PREFERRED RESPONSE: 4 DISCUSSION: The radiographs show a halo-like sclerotic margin around the tibial stem and lucency under the baseplate. The bone scan shows markedly increased uptake under the tibial component, particularly on the medial side (not diffusely through the knee as seen with infection). These studies indicate lack of bone ingrowth fixation of the cementless porous-coated tibial component. The recent report of Fehring and associates has identified failure of ingrowth of a porous-coated implant as a dominant mode of early failure of total knee arthroplasties. REFERENCES Fehring TK, Odum S, Griffin WL, Mason B, Nadaud M: Early failures of total knee arthroplasty. Clin Orthop Relat Res 2001;392:315-318. Fehring TK: Revision TJA corrects flexion extension gap imbalance. Orthop Today 2002;22:44.

42
Q

A 65-year-old woman has nausea, vomiting, and abdominal distention after undergoing total knee arthroplasty 48 hours ago.

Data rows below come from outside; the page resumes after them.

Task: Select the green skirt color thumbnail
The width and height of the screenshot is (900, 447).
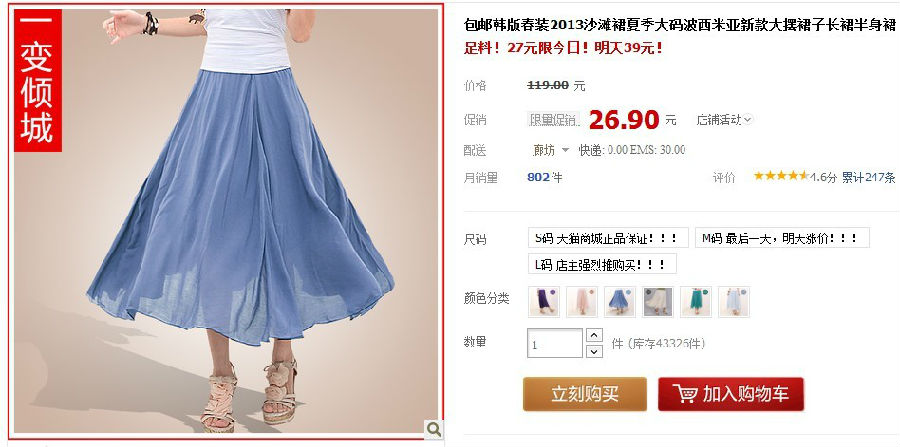Action: [x=696, y=302]
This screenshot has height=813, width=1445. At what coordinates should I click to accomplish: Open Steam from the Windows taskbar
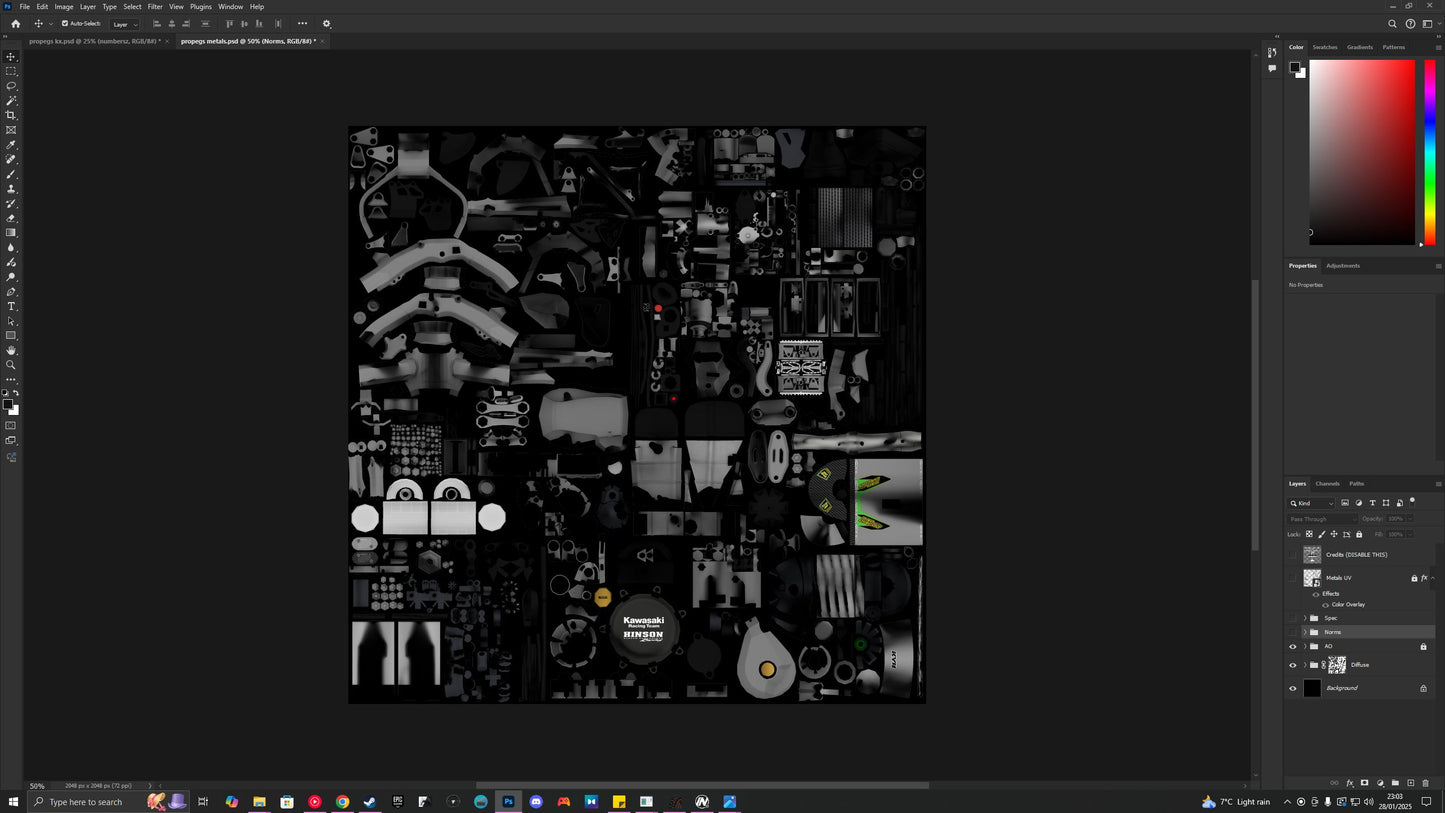click(x=369, y=802)
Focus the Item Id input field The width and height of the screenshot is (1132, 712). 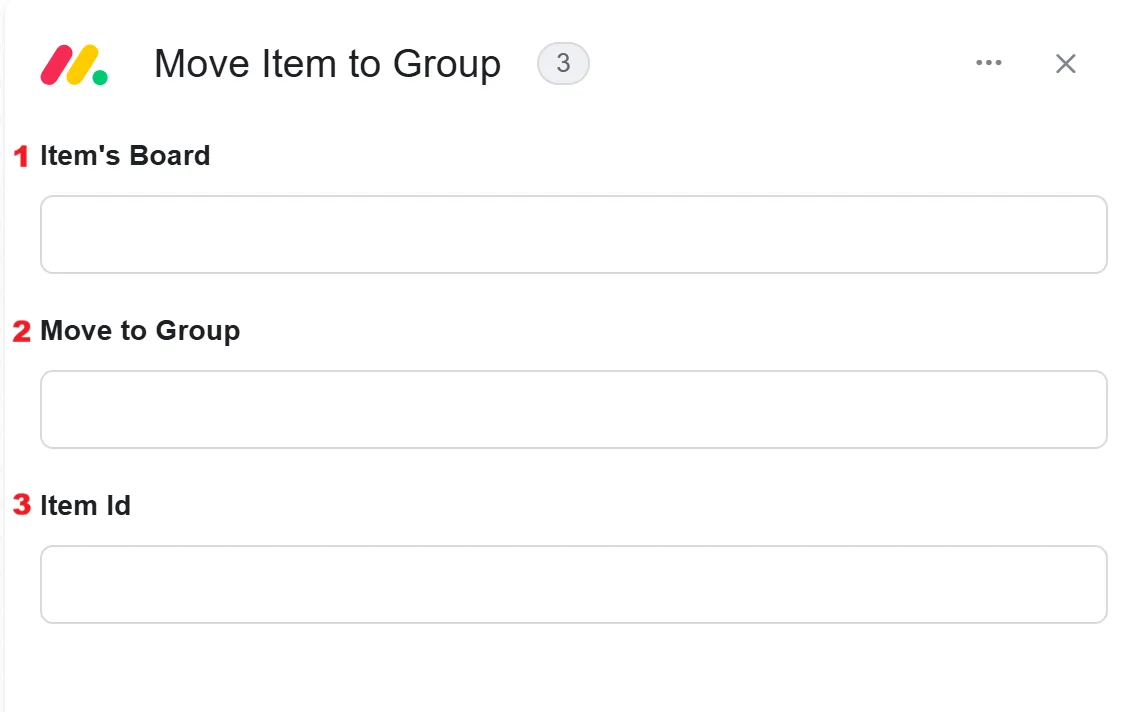point(574,584)
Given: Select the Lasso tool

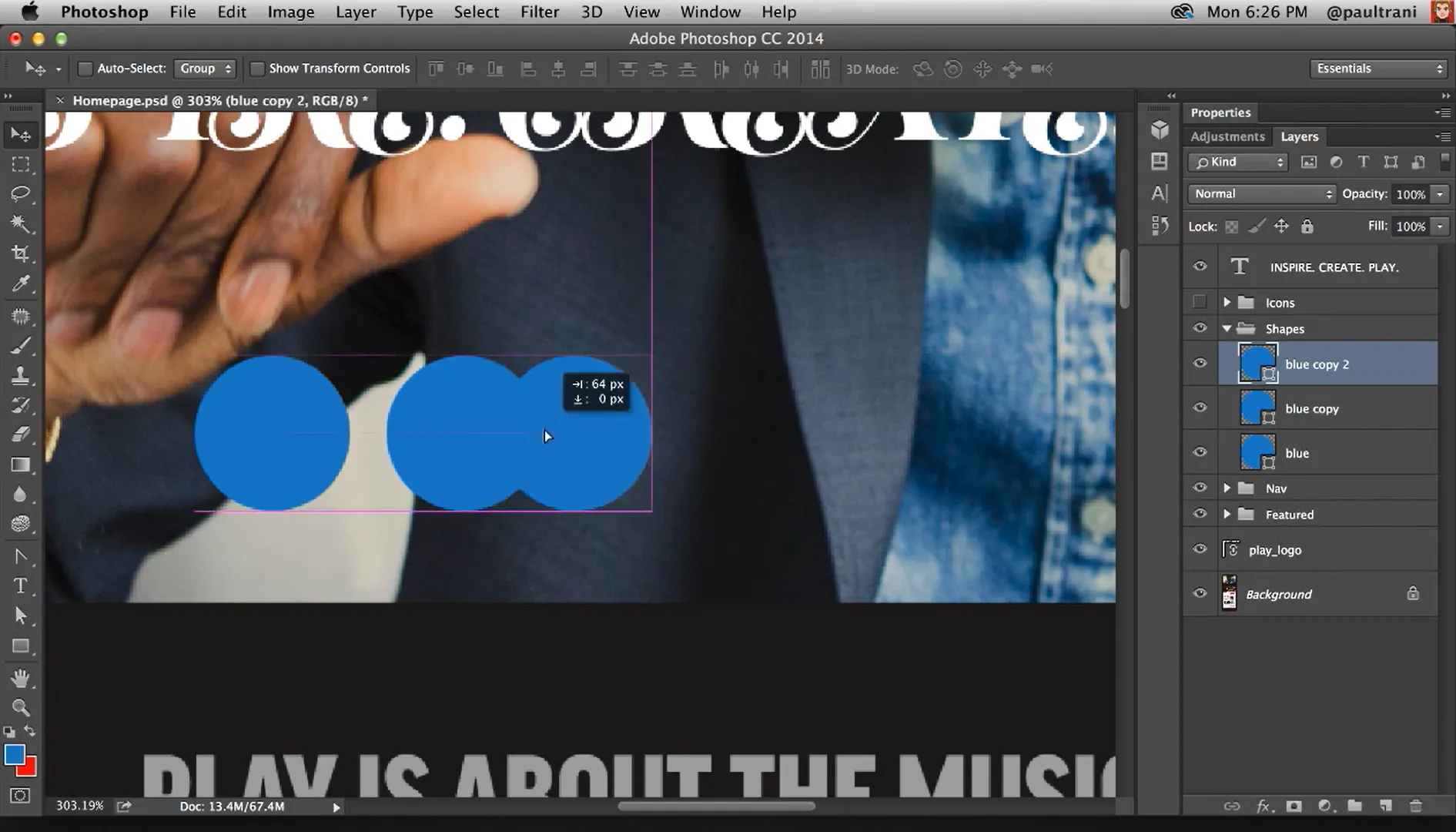Looking at the screenshot, I should tap(21, 194).
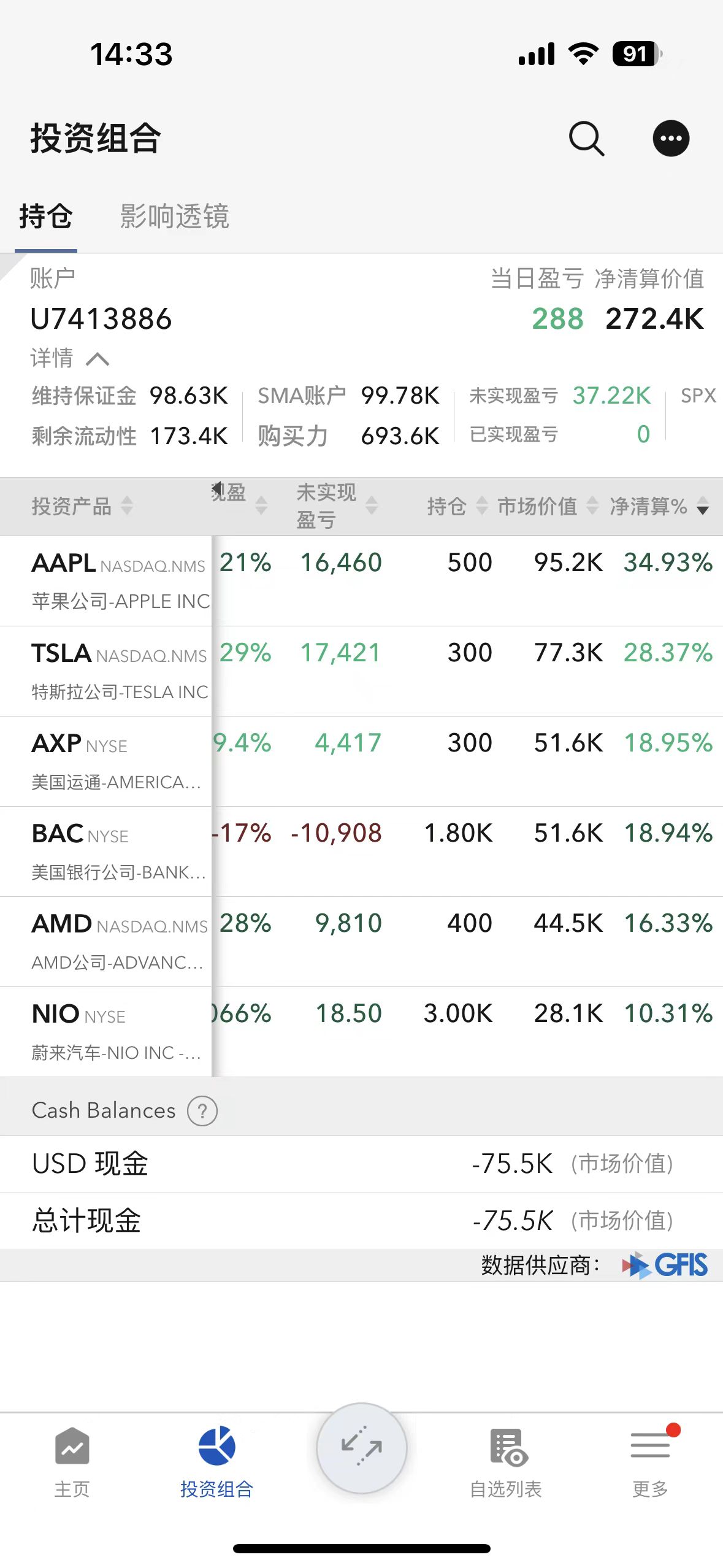Tap the center trade arrows button
The width and height of the screenshot is (723, 1568).
point(362,1448)
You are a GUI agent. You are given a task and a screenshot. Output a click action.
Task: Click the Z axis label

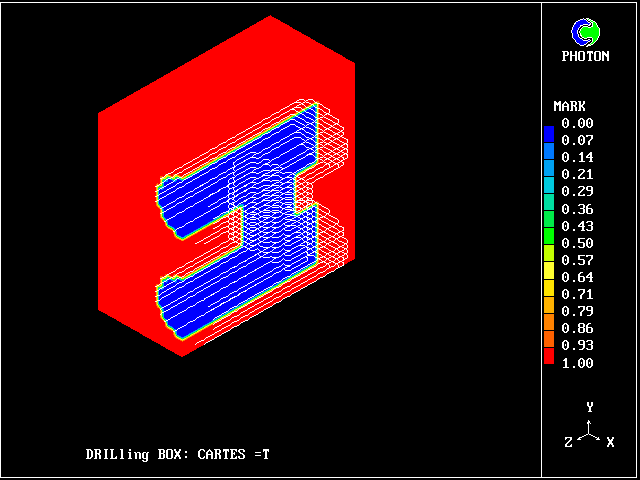point(568,442)
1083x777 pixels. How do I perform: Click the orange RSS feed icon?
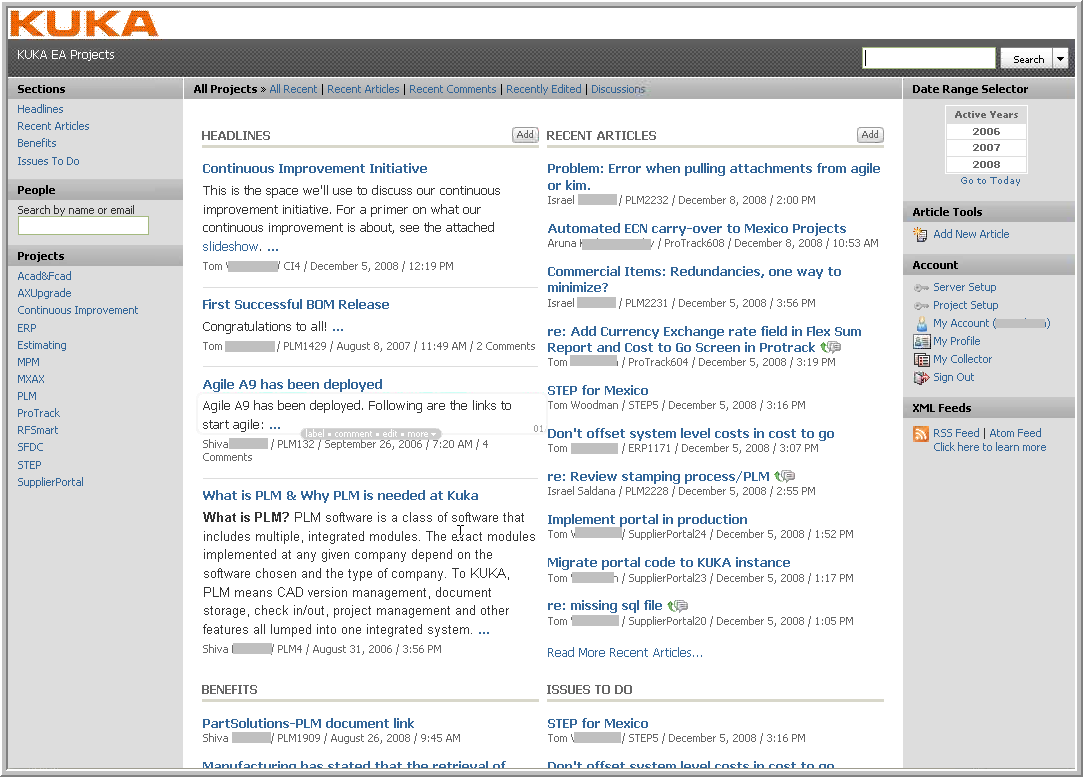point(921,434)
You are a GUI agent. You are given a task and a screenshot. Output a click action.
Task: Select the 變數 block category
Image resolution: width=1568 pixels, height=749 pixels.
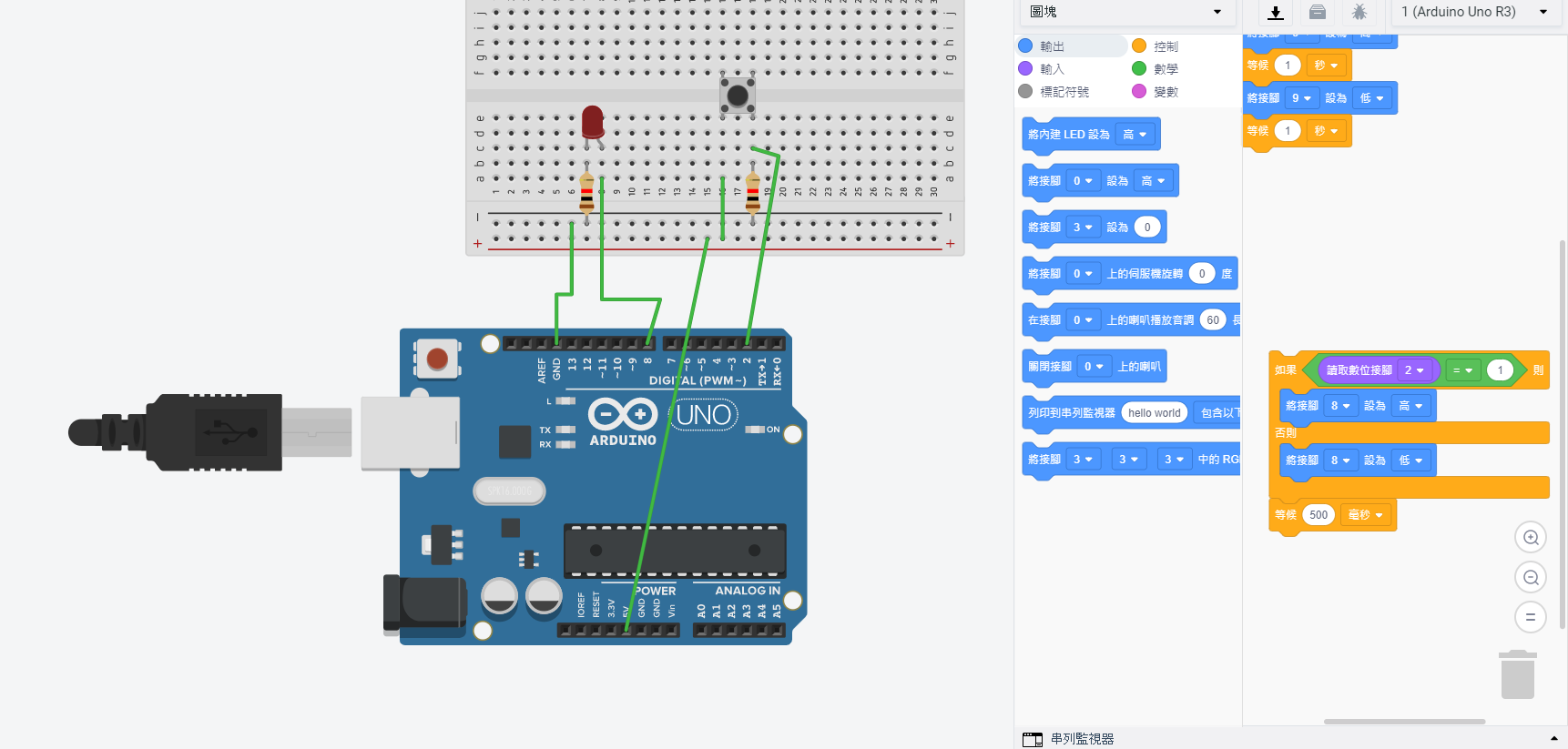[x=1165, y=92]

An abdominal radiograph is shown in Figure 21. Associated risk factors for this disorder include 1. hypokalemia. 2. administration of warfarin. 3. administration of antibiotics. 4. general anesthesia. 5. early mobilization and physical therapy.

A

PREFERRED RESPONSE: 1 DISCUSSION: The prevalence of postoperative ileus associated with total joint arthroplasty has been reported to be as high as 3%. Metabolic abnormalities such as hypokalemia are believed to contribute to the onset of ileus and Ogilvie syndrome (acute pseudo-obstruction of the colon). Prolonged bed rest also has been associated with the development of ileus and Ogilvie syndrome. Untreated Ogilvie syndrome can result in cecal perforation. Ileus usually is not accompanied by mechanical obstruction. Antibiotic administration and the type of anesthesia used have not been correlated with development of ileus. Administration of warfarin has been associated with elevated prothrombin time/partial thromboplastin time and international normalized ratio levels when ileus is managed with a nasogastric tube and suction. Metabolic imbalances must be corrected to reverse the ileus process. REFERENCES Iorio R, Healy WL, Appleby D: The association of excessive warfarin anticoagulation and postoperative ileus after total joint replacement surgery. J Arthroplasty 2000;15:220-223. Clarke HD, Berry DJ, Larson DR: Acute pseudo-obstruction of the colon as a postoperative complication of hip arthroplasty. J Bone Joint Surg Am 1997;79:1642-1647.

43
Q

Which of the following methods is considered effective in decreasing the dislocation rate following a total hip arthroplasty using a posterior approach to the hip? 1. Use of a shorter neck length 2. Use of a smaller diameter head with a skirted neck extension 3. Reconstruction of the external rotators and capsular attachments during closure 4. Placement of the acetabular component in 60° of abduction as opposed to 45° of abduction 5. Placement of the acetabular component in neutral (0°) anteversion as opposed to 15° to 20° of anteversion

A

PREFERRED RESPONSE: 3 DISCUSSION: A total hip arthroplasty using the posterior approach has resulted in hip dislocation under certain circumstances. Reconstruction of the external rotator/capsular complex is recognized as a stability-enhancing mechanism for the posterior approach. Although the correct position for an acetabular component has not been definitively determined, many surgeons prefer to place the acetabular component in 15° to 20° of anteversion and approximately 45° of abduction. Relative retroversion is a risk factor for posterior dislocation. High abduction angles result in edge loading of the polyethylene and possible early failure, as well as an increased risk of dislocation. Smaller diameter heads and skirted neck extensions used together decrease the range of motion that is allowed before impingement occurs, and this can result in dislocation. Shorter neck lengths generally result in soft-tissue envelope laxity. If laxity occurs, increased offset, neck length, or both can improve stability. REFERENCES Pellicci PM, Bostrom M, Poss R: Posterior approach to total hip replacement using enhanced posterior soft tissue repair. Clin Orthop Relat Res 1998;355:224-228. Morrey BF: Difficult complications after hip joint replacement: Dislocation. Clin Orthop Relat Res 1997;344:179-187.